Kickstart is the flagship measure in chancellor Rishi Sunak’s plans to avert mass joblessness due to the coronavirus crisis © UK Parliament/Jessica Taylor/Handout via Reuters

The UK government is trying to increase take-up of its £2bn Kickstart jobs scheme, after criticism from small businesses forced to delay work placements for young people due to administrative logjams.

The scheme, modelled on a programme that ran after the 2008 recession, is the flagship measure in chancellor Rishi Sunak’s plans to avert mass joblessness due to the coronavirus crisis.
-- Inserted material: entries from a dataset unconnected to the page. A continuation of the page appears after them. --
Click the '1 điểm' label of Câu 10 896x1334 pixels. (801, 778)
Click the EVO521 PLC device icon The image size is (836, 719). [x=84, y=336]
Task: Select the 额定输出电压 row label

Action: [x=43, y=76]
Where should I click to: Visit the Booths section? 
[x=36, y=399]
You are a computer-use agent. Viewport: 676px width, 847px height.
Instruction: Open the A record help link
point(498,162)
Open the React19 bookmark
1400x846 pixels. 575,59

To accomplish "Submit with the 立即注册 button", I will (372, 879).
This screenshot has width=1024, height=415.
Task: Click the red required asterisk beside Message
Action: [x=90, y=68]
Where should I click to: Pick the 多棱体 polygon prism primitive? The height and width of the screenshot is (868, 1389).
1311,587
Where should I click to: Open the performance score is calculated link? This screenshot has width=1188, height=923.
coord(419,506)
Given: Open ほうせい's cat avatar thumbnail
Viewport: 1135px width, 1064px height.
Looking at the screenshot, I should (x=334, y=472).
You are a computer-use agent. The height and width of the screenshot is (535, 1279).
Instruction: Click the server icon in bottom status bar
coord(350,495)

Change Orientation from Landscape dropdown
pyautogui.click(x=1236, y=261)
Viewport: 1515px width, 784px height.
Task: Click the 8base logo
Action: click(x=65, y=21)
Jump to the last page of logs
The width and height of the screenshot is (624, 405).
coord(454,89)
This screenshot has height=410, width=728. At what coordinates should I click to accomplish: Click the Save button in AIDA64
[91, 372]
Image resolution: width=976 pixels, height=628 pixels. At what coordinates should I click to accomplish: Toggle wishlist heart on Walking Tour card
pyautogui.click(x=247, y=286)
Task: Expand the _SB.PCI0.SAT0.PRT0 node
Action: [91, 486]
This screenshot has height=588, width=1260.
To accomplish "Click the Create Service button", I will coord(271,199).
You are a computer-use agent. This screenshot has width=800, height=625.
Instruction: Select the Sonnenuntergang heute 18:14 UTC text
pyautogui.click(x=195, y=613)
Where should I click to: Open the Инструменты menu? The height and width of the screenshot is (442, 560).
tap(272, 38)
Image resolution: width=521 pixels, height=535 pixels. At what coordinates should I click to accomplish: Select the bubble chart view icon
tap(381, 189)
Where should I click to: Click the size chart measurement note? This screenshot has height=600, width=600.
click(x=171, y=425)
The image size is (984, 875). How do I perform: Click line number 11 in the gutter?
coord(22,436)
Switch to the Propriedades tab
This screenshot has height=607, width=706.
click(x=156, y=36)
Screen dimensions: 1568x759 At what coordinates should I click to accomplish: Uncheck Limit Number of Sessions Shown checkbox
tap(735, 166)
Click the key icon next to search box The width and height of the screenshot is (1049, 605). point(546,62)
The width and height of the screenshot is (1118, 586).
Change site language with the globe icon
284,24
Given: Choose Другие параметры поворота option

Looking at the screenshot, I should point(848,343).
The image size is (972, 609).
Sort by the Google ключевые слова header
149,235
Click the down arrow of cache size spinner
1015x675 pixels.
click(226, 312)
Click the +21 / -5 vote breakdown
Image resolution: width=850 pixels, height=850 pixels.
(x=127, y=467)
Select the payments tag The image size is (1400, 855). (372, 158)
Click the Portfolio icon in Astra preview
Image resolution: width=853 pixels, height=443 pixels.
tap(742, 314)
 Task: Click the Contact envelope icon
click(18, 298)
Set to run to the end of 2021, it pays employers to create six-month work placements for those aged 16-24 at risk of long-term unemployment. The aim is to create hundreds of thousands of jobs for the young people hardest hit by the pandemic

But four months after the scheme opened to applications, only 2,000 young people have started placements, according to figures provided by the Department for Work and Pensions. This is partly because the renewed national lockdown has forced some employers to put placements on hold, but also because thousands of applications have been stuck in the pipeline for weeks, say business groups.

The DWP said on Monday that applications for 120,000 placements had now been approved, and it was opening the scheme to direct applications from small employers, scrapping a previous rule under which anyone creating fewer than 30 placements had to apply through an intermediary, or “gateway”.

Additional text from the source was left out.